_Exercise requirements_
The following data has a line with "This screenshot has height=301, width=402." and a line with "Click Audacious eject open-file button". Write out exactly those lines and all the lines between them.

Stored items
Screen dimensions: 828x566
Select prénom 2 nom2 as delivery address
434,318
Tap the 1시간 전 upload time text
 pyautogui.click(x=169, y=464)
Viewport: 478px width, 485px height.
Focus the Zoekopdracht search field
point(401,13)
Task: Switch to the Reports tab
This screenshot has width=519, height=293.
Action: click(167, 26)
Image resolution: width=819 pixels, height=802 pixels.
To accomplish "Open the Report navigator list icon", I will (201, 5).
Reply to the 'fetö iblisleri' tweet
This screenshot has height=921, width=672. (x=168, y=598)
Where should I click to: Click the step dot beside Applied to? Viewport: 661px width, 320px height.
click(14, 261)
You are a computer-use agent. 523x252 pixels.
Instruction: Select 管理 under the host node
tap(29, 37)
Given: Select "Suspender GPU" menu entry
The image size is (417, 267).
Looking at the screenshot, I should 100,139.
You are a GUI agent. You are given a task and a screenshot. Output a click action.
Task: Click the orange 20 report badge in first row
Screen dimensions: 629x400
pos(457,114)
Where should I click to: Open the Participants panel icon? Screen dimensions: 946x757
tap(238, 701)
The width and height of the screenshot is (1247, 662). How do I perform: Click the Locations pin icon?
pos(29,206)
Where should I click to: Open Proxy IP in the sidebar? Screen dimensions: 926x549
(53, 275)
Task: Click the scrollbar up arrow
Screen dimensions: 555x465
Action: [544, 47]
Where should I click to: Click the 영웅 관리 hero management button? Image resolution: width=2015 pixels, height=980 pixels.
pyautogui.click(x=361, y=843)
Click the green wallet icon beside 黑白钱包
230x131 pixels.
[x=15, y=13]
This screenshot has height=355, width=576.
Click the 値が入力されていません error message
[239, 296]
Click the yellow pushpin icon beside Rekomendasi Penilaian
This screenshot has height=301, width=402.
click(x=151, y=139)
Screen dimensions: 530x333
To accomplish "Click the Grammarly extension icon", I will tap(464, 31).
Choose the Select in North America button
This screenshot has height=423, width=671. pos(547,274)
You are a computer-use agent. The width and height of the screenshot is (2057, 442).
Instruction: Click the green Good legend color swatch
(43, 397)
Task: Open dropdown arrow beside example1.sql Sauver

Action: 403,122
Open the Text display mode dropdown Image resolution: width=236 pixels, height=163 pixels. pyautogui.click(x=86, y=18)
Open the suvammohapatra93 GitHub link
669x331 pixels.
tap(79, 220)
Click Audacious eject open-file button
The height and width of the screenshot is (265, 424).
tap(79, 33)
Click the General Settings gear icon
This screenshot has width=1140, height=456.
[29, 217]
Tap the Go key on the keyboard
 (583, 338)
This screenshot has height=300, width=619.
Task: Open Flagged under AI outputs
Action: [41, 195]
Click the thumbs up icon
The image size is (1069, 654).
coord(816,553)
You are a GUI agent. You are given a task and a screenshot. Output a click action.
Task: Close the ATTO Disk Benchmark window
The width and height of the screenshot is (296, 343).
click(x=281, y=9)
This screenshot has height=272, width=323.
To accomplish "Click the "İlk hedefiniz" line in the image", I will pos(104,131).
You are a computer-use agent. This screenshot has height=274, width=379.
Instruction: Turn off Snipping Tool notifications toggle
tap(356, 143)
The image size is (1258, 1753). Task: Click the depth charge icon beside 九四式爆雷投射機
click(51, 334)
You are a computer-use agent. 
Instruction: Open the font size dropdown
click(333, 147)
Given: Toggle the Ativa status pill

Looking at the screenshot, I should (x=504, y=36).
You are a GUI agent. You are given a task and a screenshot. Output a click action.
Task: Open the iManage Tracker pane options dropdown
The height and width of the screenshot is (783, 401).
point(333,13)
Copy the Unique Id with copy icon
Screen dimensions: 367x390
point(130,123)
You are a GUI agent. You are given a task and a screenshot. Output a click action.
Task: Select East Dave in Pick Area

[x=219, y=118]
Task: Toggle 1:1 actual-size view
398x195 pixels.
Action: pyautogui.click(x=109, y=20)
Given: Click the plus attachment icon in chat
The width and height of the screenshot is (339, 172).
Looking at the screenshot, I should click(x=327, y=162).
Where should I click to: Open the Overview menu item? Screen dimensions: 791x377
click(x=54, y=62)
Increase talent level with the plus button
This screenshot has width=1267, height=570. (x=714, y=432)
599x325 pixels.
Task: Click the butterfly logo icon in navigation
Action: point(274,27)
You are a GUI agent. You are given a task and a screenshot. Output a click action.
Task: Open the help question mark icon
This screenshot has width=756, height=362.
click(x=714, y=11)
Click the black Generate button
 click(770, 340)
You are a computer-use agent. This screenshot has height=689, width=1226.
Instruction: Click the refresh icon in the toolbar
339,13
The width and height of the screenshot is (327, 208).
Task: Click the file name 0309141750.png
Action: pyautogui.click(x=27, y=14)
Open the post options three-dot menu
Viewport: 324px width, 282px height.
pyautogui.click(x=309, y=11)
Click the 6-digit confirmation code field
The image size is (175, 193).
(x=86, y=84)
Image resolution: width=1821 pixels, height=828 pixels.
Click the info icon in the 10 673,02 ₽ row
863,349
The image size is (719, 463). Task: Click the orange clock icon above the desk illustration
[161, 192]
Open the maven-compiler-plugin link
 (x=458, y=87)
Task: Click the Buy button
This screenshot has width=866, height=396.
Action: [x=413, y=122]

_Exercise output_
This screenshot has height=301, width=402.
click(x=151, y=139)
Screen dimensions: 530x333
To accomplish "Click the Grammarly extension icon", I will tap(464, 31).
Choose the Select in North America button
This screenshot has height=423, width=671. pos(547,274)
You are a computer-use agent. The width and height of the screenshot is (2057, 442).
Instruction: Click the green Good legend color swatch
(43, 397)
Task: Open dropdown arrow beside example1.sql Sauver

Action: 403,122
Open the Text display mode dropdown Image resolution: width=236 pixels, height=163 pixels. pyautogui.click(x=86, y=18)
Open the suvammohapatra93 GitHub link
669x331 pixels.
tap(79, 220)
Click Audacious eject open-file button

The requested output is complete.